- **WHAT IS REQUIRED**:
Copy out every line holding the string "list" from the records below.

--

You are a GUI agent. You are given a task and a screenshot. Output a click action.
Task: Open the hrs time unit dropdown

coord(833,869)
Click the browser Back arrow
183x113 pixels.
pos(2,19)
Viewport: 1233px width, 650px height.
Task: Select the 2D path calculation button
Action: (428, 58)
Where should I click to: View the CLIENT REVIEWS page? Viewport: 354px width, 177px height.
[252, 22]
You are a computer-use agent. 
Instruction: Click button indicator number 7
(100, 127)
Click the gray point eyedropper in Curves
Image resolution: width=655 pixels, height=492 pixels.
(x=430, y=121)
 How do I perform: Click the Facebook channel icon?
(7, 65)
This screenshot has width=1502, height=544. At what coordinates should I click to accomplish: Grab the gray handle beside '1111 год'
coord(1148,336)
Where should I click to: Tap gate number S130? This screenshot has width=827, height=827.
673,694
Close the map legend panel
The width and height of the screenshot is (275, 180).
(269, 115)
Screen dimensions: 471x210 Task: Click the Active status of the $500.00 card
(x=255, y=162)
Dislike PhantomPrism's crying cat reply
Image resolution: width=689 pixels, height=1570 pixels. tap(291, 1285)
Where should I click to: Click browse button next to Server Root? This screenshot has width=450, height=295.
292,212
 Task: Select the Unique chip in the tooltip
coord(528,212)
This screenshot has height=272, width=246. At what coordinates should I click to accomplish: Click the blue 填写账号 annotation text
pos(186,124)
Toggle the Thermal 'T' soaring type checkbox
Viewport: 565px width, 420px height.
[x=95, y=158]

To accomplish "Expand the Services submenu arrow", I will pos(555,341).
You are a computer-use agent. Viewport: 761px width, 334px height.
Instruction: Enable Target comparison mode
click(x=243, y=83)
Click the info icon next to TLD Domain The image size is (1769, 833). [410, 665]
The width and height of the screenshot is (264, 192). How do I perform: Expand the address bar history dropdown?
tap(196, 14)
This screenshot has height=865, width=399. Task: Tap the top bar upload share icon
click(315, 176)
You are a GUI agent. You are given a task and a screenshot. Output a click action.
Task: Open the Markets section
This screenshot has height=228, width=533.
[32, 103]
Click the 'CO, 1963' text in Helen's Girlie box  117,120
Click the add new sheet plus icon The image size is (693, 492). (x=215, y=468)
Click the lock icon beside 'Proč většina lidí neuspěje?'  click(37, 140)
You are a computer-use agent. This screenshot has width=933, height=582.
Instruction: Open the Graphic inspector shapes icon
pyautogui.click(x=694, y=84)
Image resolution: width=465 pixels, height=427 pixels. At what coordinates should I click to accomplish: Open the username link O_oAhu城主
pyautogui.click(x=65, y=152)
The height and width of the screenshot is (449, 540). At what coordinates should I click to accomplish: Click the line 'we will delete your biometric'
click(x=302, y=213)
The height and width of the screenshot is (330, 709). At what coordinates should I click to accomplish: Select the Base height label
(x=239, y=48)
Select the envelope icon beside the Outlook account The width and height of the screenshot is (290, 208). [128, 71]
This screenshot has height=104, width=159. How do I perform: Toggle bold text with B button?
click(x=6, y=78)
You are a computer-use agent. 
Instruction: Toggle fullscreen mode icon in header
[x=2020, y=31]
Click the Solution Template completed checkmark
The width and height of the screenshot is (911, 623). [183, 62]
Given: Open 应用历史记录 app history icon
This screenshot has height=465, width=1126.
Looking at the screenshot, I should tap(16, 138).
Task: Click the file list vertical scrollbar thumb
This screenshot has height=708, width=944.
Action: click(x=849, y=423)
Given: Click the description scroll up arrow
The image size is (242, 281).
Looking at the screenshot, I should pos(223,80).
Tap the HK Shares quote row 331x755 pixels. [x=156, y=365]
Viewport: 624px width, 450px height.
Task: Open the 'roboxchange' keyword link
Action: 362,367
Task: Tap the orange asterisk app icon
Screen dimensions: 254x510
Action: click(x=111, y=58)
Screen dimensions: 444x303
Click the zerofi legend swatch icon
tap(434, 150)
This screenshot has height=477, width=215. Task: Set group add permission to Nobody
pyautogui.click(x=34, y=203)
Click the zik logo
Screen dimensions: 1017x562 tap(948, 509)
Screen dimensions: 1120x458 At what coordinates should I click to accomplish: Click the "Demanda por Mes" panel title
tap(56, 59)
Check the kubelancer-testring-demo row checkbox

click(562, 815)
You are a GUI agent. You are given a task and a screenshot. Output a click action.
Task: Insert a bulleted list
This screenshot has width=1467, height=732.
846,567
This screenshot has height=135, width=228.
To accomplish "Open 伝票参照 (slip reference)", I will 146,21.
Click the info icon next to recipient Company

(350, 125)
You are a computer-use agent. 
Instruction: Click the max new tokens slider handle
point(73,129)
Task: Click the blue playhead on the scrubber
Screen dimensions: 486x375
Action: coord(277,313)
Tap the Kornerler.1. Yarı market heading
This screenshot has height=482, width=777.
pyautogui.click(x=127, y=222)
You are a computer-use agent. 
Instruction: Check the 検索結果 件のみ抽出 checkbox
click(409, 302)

--

- **OUTPUT FOR THIS EXERCISE**:
Task: Click the file list vertical scrollbar thumb
Task: Insert a bulleted list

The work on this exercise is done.